Data source: the INSPIRE trial
Data from the prospective, parallel group, randomized interventional study evaluating the short-term prediction of preeclampsia/eclampsia (INSPIRE) trial was used for the purpose of this research . The INSPIRE trial was conducted in the UK that aimed to evaluate the use of sFlt-1/PIGF ratio in women presenting with suspected preeclampsia and its effect on PE-related hospitalisation within 24 h of the test, within 7 days, or by delivery as the primary outcome. The study was conducted from June 2015 to April 2017 at the John Radcliffe Hospital, Oxford, UK—a tertiary referral centre with a preeclampsia prevalence of 2.9%.
The study enrolled 370 pregnant women 186 reveal trial arm (standard clinical management plus revealing biomarker results) versus 184 non-reveal trial arm (standard clinical management) aged 18 years or above, with singleton pregnancies between 24+0 and 37+0 weeks of gestation with a clinical suspicion of preeclampsia. Women with pre-existing diagnosed preeclampsia/eclampsia were excluded from the trial. Suspicion of preeclampsia was defined by a new onset elevated blood pressure or worsening of pre-existing hypertension or new-onset proteinuria or worsening of pre-existing proteinuria or new-onset headache, visual disturbance, oedema or right upper quadrant pain, or any other clinical suspicion of preeclampsia .
Overall, there were 85 women with PE until delivery and 42 had PE within 7 days of screening. The study found that there was no difference in preeclampsia-related admissions within 24 h of the test between trial arms (sixty patients were admitted in the intervention group (reveal trial arm) and 48 in the comparator group (non-reveal trial arm).
Primary outcome and candidate predictors
The primary outcome in this study was the onset of PE within 7 days of the initial biomarker test as defined in the INSPIRE trial . After informed consent, study participants had standard clinical assessment and additional blood sample for biomarker measurement were collected and centrifuged within 1 h of collection. The sFlt-1 and PIGF values were then measured using the fully automated methods (Elecsys® sFlt-1/PIGF) using the Roche e411 analyzer (Roche Diagnostics Limited, Burgess Hill, United Kingdom) .
A logistic regression model for predicting the onset of PE within 7 days of screening was done using biomarkers sFlt-1 (continuous values), PIGF (continuous values), sFlt-1/PIGF ratio (continuous values), or sFlt-1/PIGF ratio as a binary cut-off of 38.
Sample size assessment for the development of a prognostic model
The adequacy of sample size was assessed using the pmsampsize library in R program as recommended by Riley et al. . The minimum events per parameter required for reliably developing a new model that achieved the desired shrinkage factor, R2, and margin of difference was ~ 10 events per variable.
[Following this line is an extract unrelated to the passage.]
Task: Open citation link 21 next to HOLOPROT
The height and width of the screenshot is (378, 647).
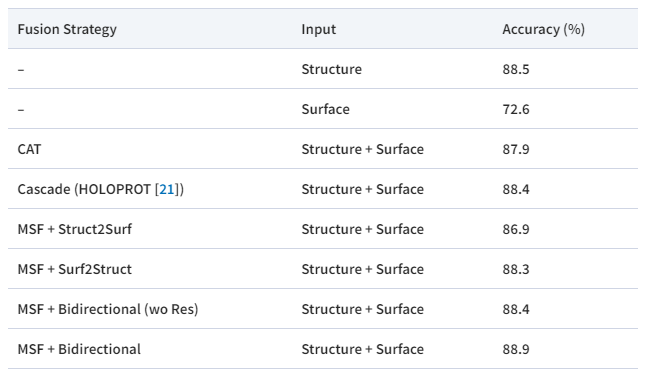Action: pyautogui.click(x=167, y=189)
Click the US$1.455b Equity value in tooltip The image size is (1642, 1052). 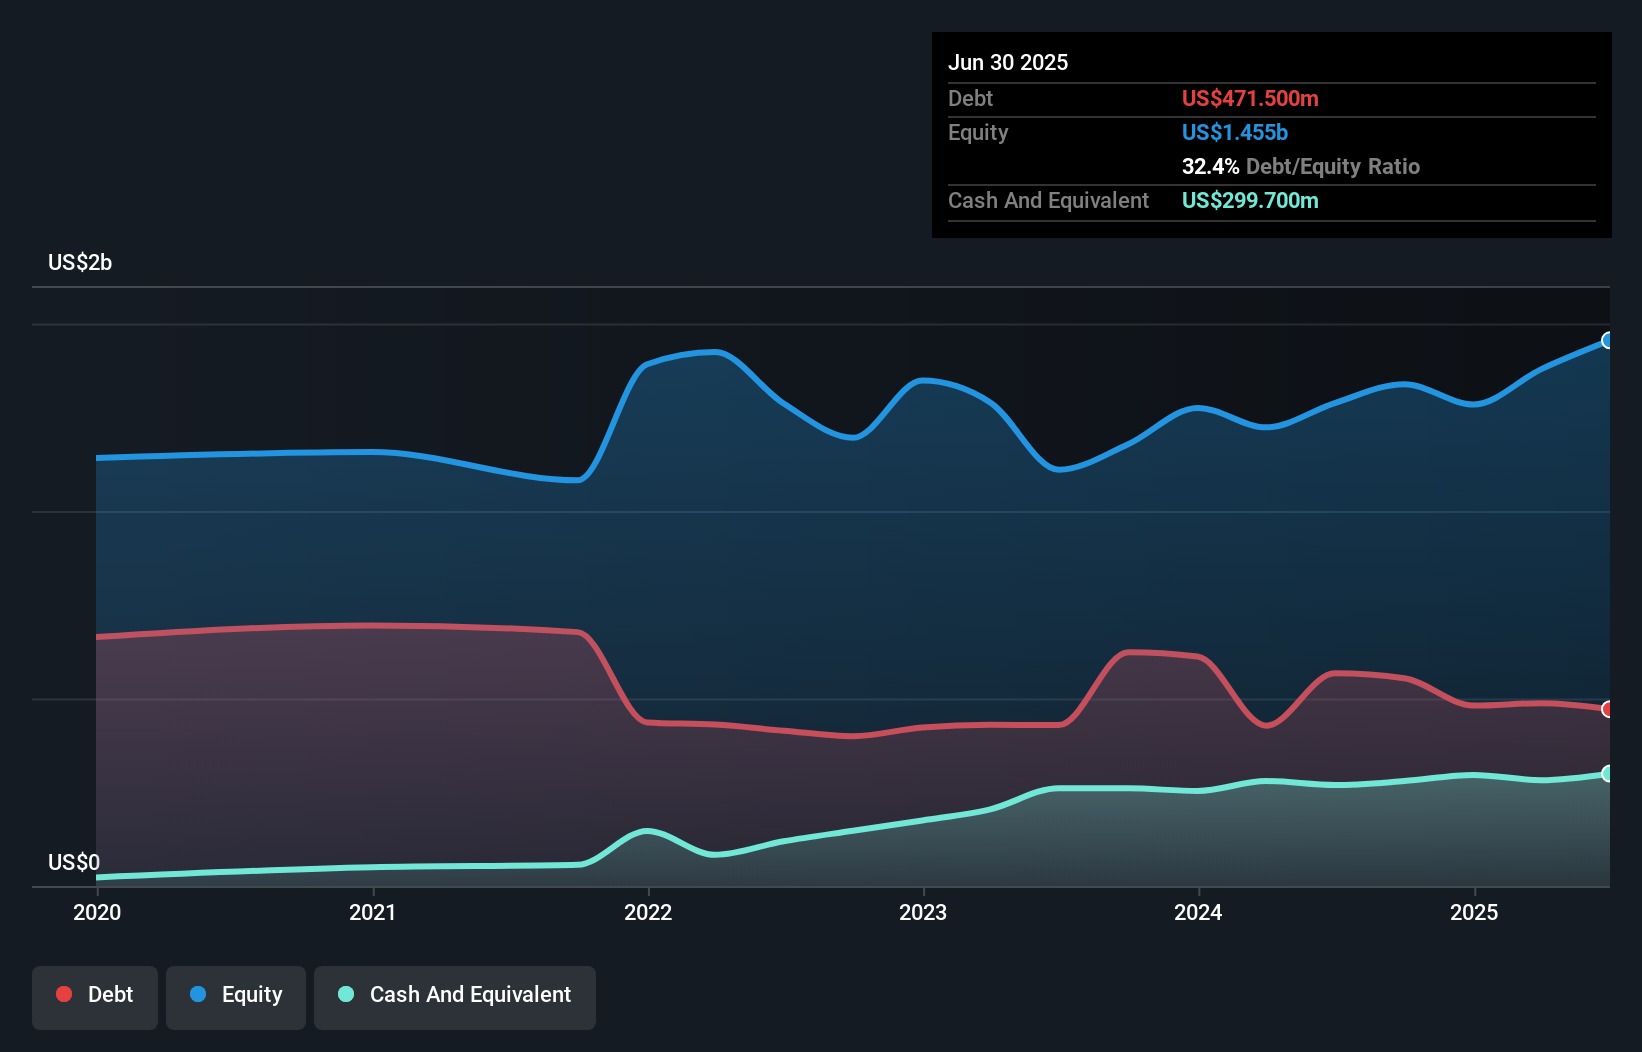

Therefore, with 42 outcome events, ~ 3–4 variables could be used for model development.
Multivariable model building
Four multivariable logistic regression models were constructed for the three biomarkers (sFlt-1, PIGF, sFlt-1/PIGF ratio as continuous, and sFlt-1/PIGF ratio cut off at 38). All four models were adjusted for trial arm . Natural log transformation was carried out for continuous values of sFlt-1, PIGF and sFlt-1/PIGF ratio. The sFlt-1/PIGF cut-off used was 38 since it is commonly used by many studies including the INSPIRE trial . The multivariable logistic regression model assumed the log-odds of PE were linearly associated with the biomarkers. This assumption was formally tested by making comparisons with fractional polynomial regression models. Models were compared using the likelihood ratio test and Bayesian Information Criterion.
Model performance and internal validation
The predictive performances of the four developed models were assessed using calibration and discrimination. Model calibration was assessed by calibration-in-the-large (CITL) and calibration slope whereas model discrimination was assessed by Harrell’s concordance statistic (c-statistic) . The best performing models were tested formally by comparing the respective area under the curve (AUC) using the Delong test [23, 25]. Overall model fit was assessed using Pseudo (Nagelkerke’s) R2 and Bayesian Information Criterion (BIC) . The apparent performance measures (model fit performance in the development data) were adjusted for optimism using bootstrapping by drawing 1,000 resamples from the original dataset and calculating adjusted measures of concordance statistic (calculated from the Somers’ D rank correlation value) , calibration slope and calibration-in-the-large. Adjusted coefficients were corrected for optimism using the uniform shrinkage factor i.e., the calibration slope obtained from bootstrapping. The intercept of the optimism-adjusted model was also re-estimated to maintain the overall calibration. The transparent reporting of a multivariable prediction model for individual prognosis or diagnosis (TRIPOD) guideline was used for model development and reporting [26, 27].